The plays of August Wilson lend themselves to two kinds of productions. There's rich August Wilson, and then there's long August Wilson. Over the years we've seen both treatments at the Black Rep. Eight months ago the company triumphed with Ma Rainey's Black Bottom. But the current staging of Wilson's Pulitzer Prize-winning drama The Piano Lesson feels very long indeed. Although the production clocks in at nearly three hours, I'm not talking about time-long. Rather, I refer to an aimless long that ensues when a play's nuances remain so untapped that there's no reason for a viewer to become involved.
First staged in 1987 and then developed at various regional theaters during the next two years, The Piano Lesson is an ambitious and challenging work set in the 1930s, as America was shifting from an agrarian to an urban society. The plot focuses on a family rooted in slavery. Three generations earlier, members of Boy Willie's family were traded away from a Mississippi plantation in return for a piano. Now the sale of that piano, which was stolen from the plantation and taken to Pittsburgh, can allow Boy Willie (Ronald L. Conner) to purchase the same soil upon which his slave forebears once toiled.

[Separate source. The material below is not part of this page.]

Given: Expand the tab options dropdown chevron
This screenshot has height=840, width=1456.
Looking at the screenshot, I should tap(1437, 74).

But there's a problem. The piano resides in the home of Boy Willie's estranged sister, Berniece (Sharisa Whatley). For Berniece to part with that piano would be to sever the connection to her family heritage. Ugly though that heritage may have been, this piano is not for sale. So ensues an epic clash of wills between siblings, a debate over past versus future. Not that the narrative begins and ends with brother and sister. Other characters personify various degrees of ambition, idealism, pragmatism and fatalism. Nearly everyone in The Piano Lesson (indeed, nearly everyone in all of August Wilson's plays) is a loquacious storyteller.

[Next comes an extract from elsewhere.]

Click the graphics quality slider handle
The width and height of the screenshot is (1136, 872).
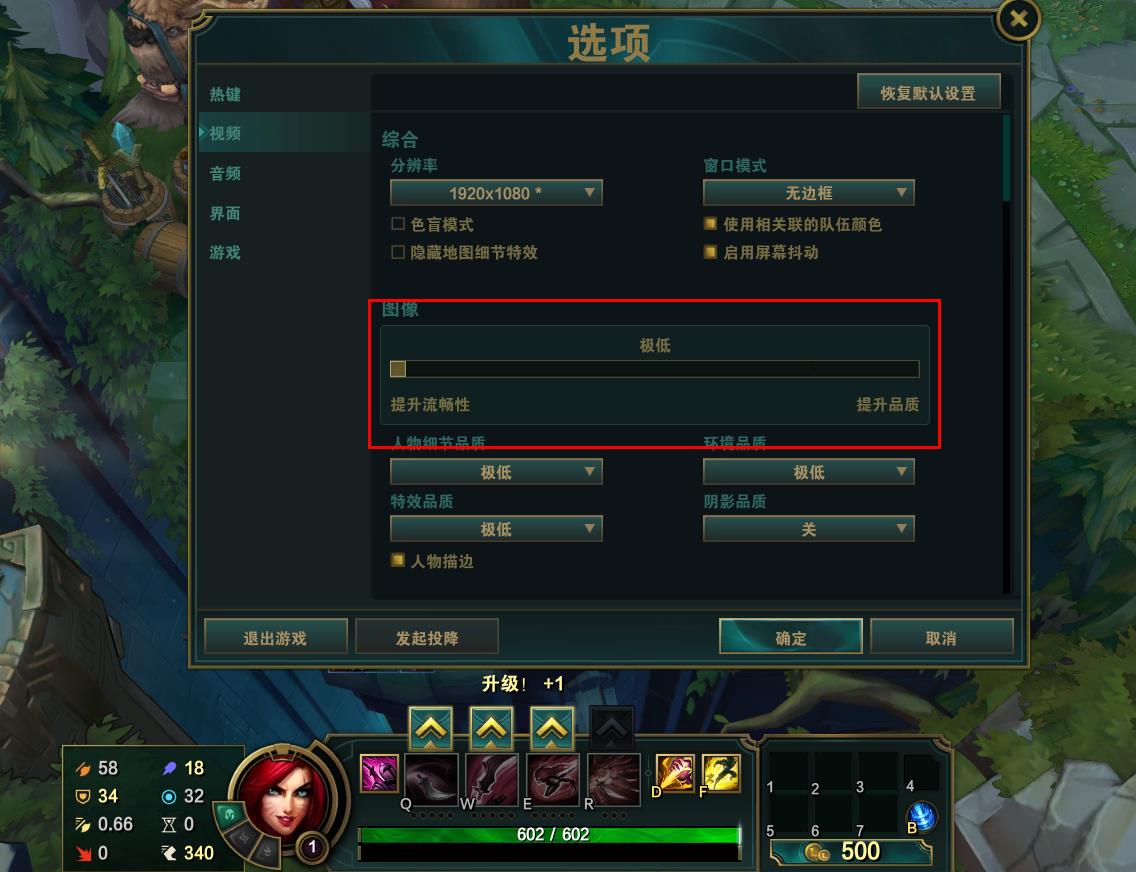(398, 369)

Alas, little of the script's complex and subtle values are fleshed out in this current staging. Countless words get spoken to little effect. At the Black Rep, The Piano Lesson is not merely discursive; it is static. At times the evening feels more like a staged reading than a full production. There's a sense here that the actors did not receive ample rehearsal time, because nearly everyone (some more effectively than others) is operating on a surface level. Act Two builds to an exorcism of sorts. In his script, Wilson describes this climactic sequence as "a life-and-death struggle fraught with perils and faultless terror." The Black Rep staging of that scene is woefully short of Wilson's intentions. But how could it be otherwise when nothing earlier in the evening has prepared the way for this explosion of emotion?
So opening night was not a rewarding experience. From the moment when founder and producing director Ron Himes appeared onstage to welcome the audience to this first performance of the Black Rep's 36th season — and stood talking in the dark until he finally had to ask someone to turn a light on him — and continuing till play's end, when the stage lights went down on Act Two and took so long to be restored for the curtain call that the audience had ceased to applaud, the evening did not jell.
Perhaps the Grandel Theater light board is hopelessly outdated, or perhaps that board is beyond the capacity of those who are charged with running it. But the problems don't stop with lights. There are concerns here — concerns that extend well beyond a single production — that need to be addressed. The playbill, as usual, contains unnecessary confusions (names, for instance, that receive different spellings on different pages). In this same playbill, the Black Rep proclaims itself as "one of the nation's leading professional theater companies." The time for a clear definition of the adjective professional is long overdue. One can only turn a blind eye for so long.